Cosa cazzo ci facevo lì per terra non sapevo proprio spiegarmelo. Mi ricordo solo che ero sceso dal letto e barcollavo come un fottuto marinaio sul ponte d’una fottuta barca nel corso d’una fottuta burrasca o qualcosa del genere. Quando si trattava di sbronzare qualcuno, quello schifo di rosso sapeva il fatto suo, non c’è che dire. Lentamente la nebbia si dissolse, come quando alle dieci del mattino se ne va per la sua strada e lascia la città sgombra, così all’improvviso, come era arrivata. Io la odio quella cazzo di nebbia che se ne va senza nemmeno avvisare.
Alla fine, mi ricordai. Dopo la telefonata ero uscito dalla camera da letto (sempre in mutande) e mi ero diretto in cucina, per prendere un’altra bottiglia di rosso. Il pavimento liscio – cazzo, lo ammazzerei chi s’è inventato il marmo in cucina – e la sbronza che avevo in groppa avevano fatto il resto.
«Come ti senti? Oddio, come sei conciato!» piagnucolò Sarah, guardandomi preoccupata.
Me ne stavo lì per terra, a fissare il soffitto con quello strano lampadario indiano – che cazzo ci faceva nella mia cucina non l’avevo mai capito.
Sopra di me c’erano la faccia deliziosamente angosciata di Sarah e quella dell’inquilino del piano di sotto, il dottor Fieldman, che mi fissava dietro i suoi occhialetti rotondi.
Mi trascinarono di nuovo sul mio letto ad acqua, che a quel punto mi fece venire il mal di mare. Ricordo che vomitai tre volte. La prima sul cuscino di Sarah, la seconda sul mio scendiletto di vacchetta e l’ultima (un po’ lo feci apposta) sulle scarpe di quel coglione di Fieldman. Così la prossima volta si fa i cazzi suoi, pensai.

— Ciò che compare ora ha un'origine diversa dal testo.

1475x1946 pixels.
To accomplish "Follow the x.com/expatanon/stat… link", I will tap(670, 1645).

Insomma, questo Fieldman, che, come ho detto, abita al piano di sotto, fa il medico, lo psicoanalista, mi sembra. Quando mi aveva trovato disteso sul quel pavimento del cavolo, Sarah si era precipitata a chiamarlo.

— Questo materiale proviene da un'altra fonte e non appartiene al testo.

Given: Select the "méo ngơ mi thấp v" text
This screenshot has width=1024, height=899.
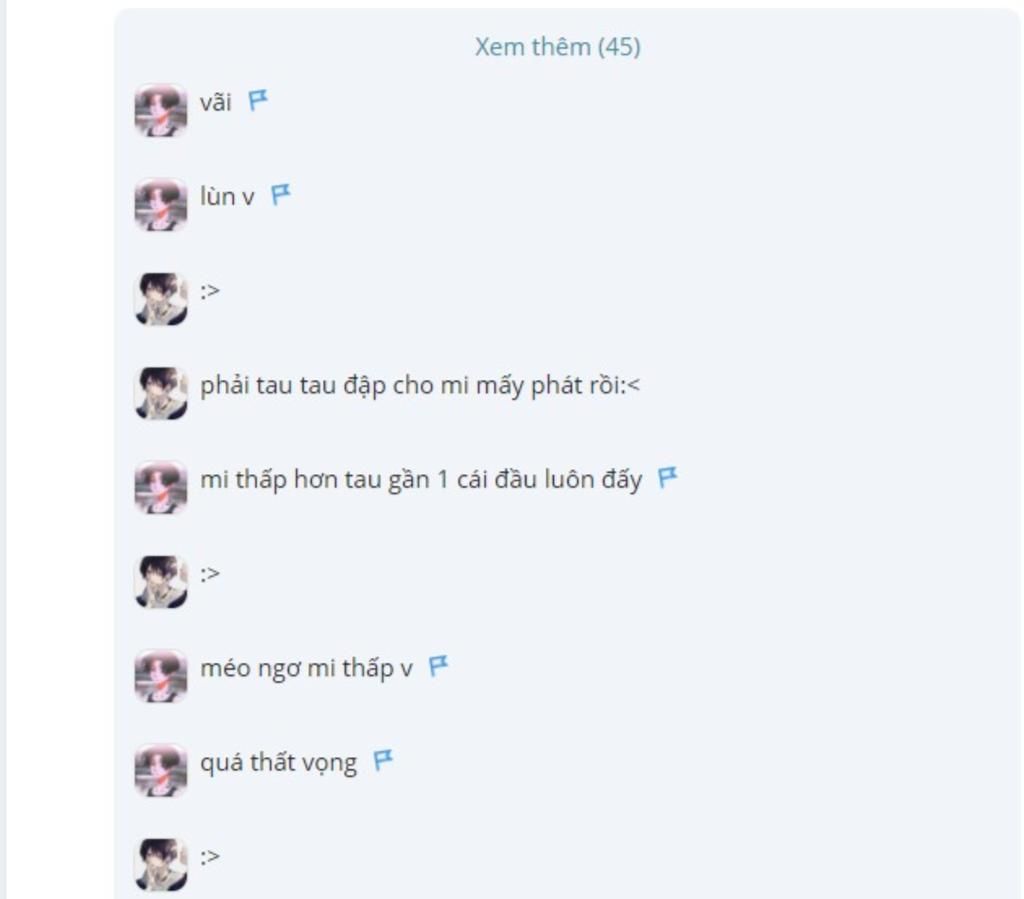Looking at the screenshot, I should pos(306,669).
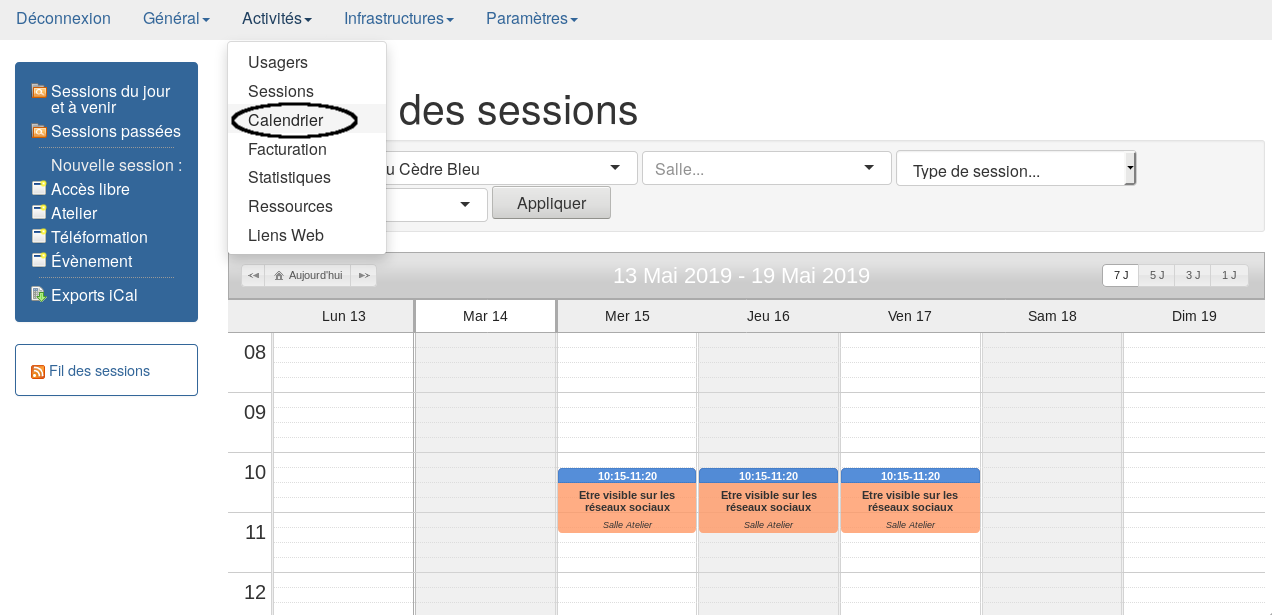Click the Atelier new session icon
Screen dimensions: 1272x615
point(39,213)
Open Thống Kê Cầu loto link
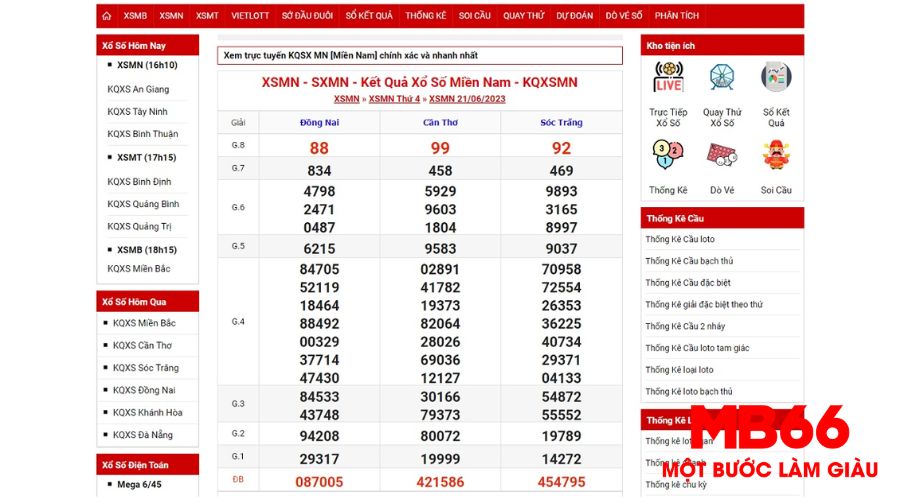Screen dimensions: 900x500 pyautogui.click(x=694, y=239)
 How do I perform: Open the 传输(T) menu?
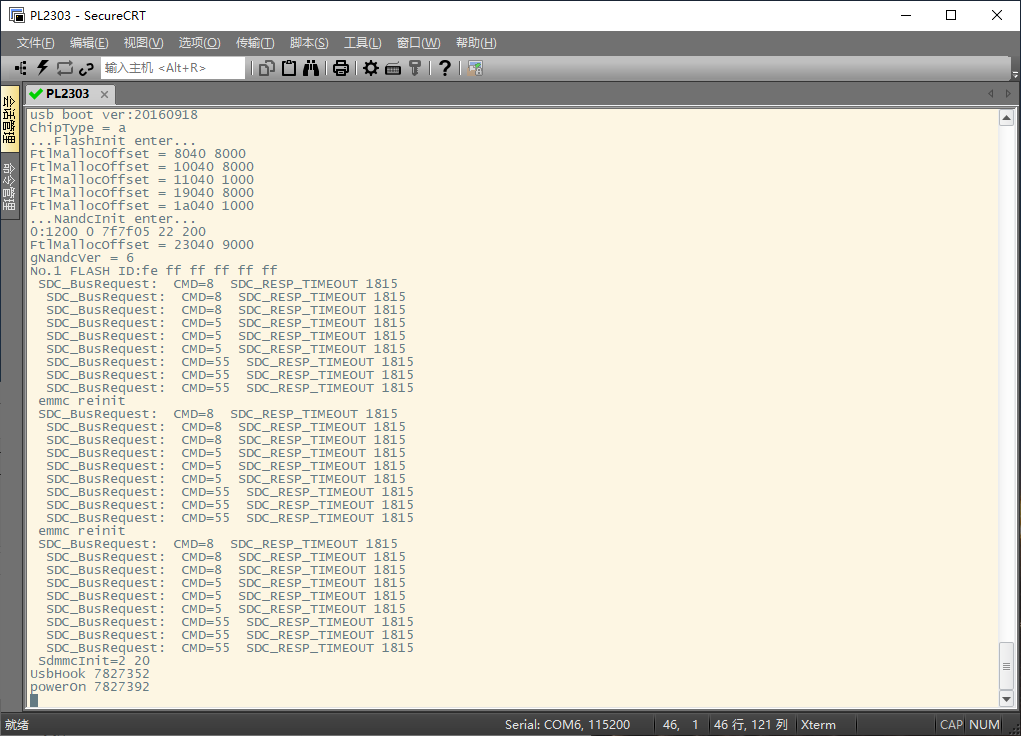click(255, 43)
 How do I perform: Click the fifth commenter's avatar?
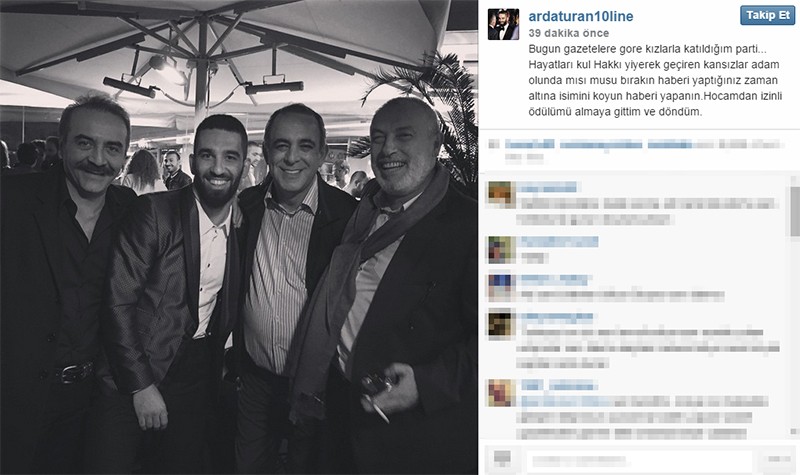501,393
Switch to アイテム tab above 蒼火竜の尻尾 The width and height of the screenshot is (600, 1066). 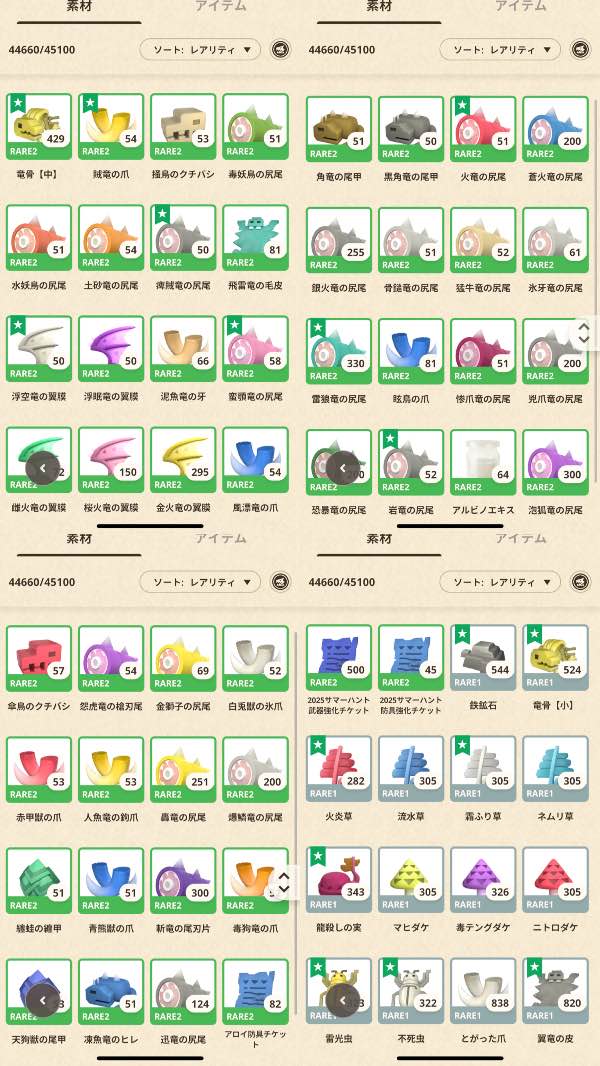[520, 6]
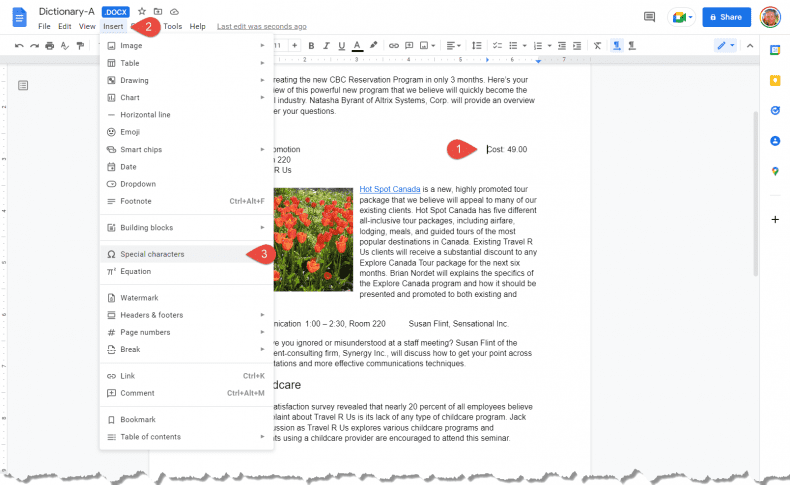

Quel che odio dei medici è che non si lasciano mai sfuggire l’occasione di farti la predica. E Fieldman quella mattina, spronato da Sarah, me ne fece una con i fiocchi. Per farla breve, avrei dovuto smettere di bere o avrei potuto restarci secco. Col cazzo!

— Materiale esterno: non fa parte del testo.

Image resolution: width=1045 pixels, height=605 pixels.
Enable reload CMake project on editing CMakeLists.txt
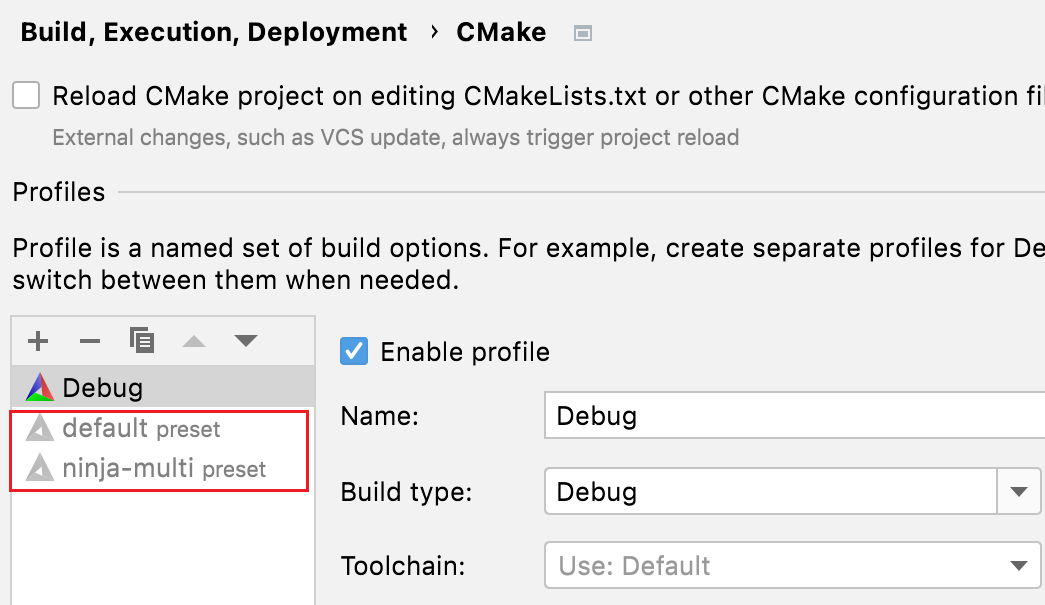click(25, 95)
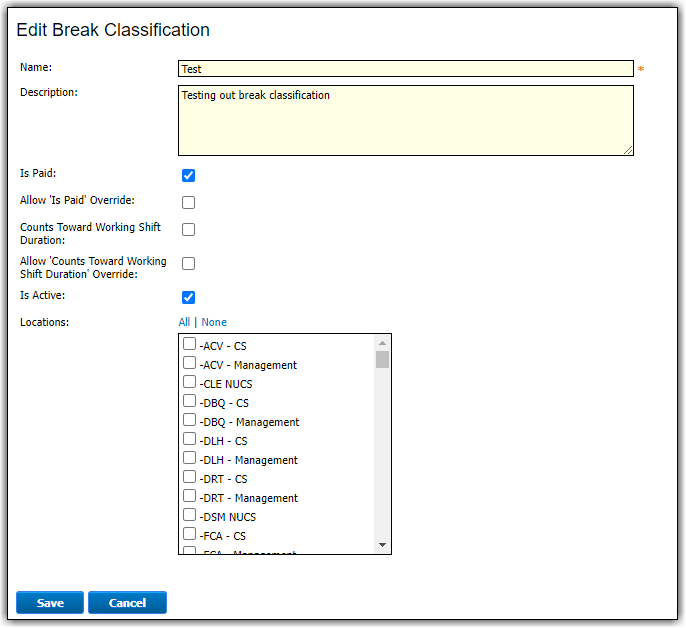Click inside the Description text area
The image size is (686, 628).
tap(405, 120)
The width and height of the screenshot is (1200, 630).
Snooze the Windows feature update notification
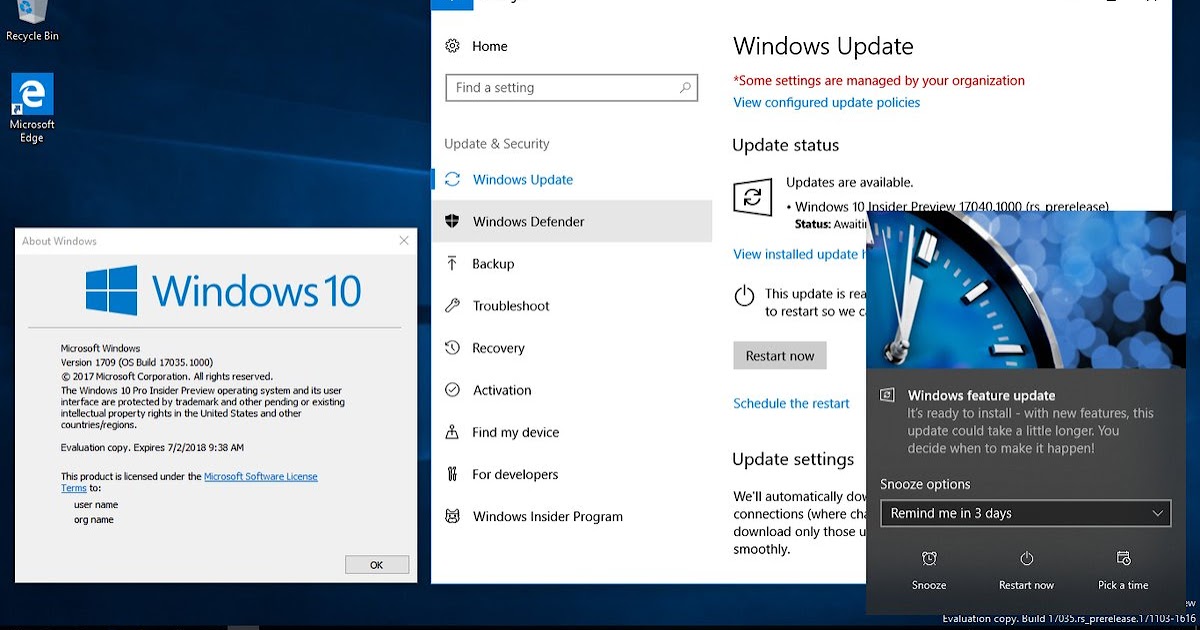(929, 569)
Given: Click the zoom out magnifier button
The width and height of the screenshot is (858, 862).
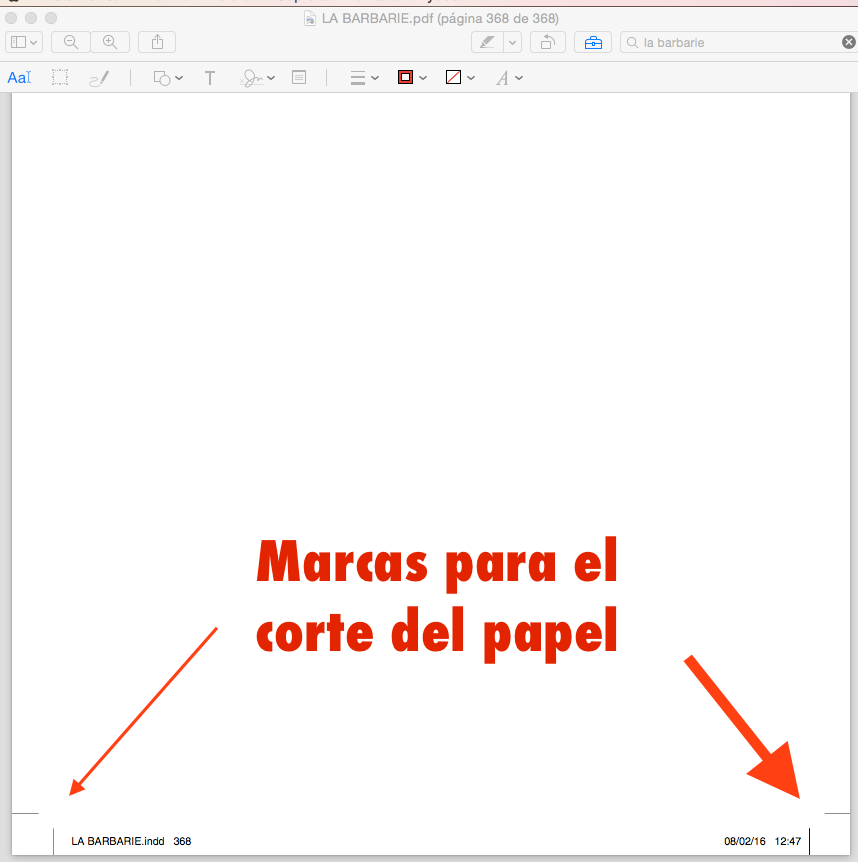Looking at the screenshot, I should point(71,42).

Questo dottore non era però un cazzone, come credevo. Ero ancora sopra il letto, quando lui spedì mia moglie in farmacia a prendermi delle pillole o cose del genere.
Rimaniamo soli, io e Fieldman. E lui che fa? Si scusa per tutto. Mi dice che è suo dovere fare prediche e via dicendo, che mia moglie lo aveva pregato di farmene una, e lui per centosettanta dollari – tanto mi costava l’urgenza – l’aveva accontentata.
Figlio di puttana! Fu forse per vendicarmi dei centosettanta verdoni, o perché Fieldman e il suo culo secco (secco come quello d’un fachiro) m’ispiravano una certa fiducia, che decisi di raccontargli la mia visione.
«Quale visione?» mi domandò con la sua vocetta da finocchio; però lui finocchio non lo era, quelli li riconosco subito, solo la vocetta era da finocchio.
«Mentre ero svenuto, ho visto quella dannata bottiglia di vino che stavo per afferrare dal ripiano in cucina.»
«E allora?» mi fece, guardandomi incuriosito.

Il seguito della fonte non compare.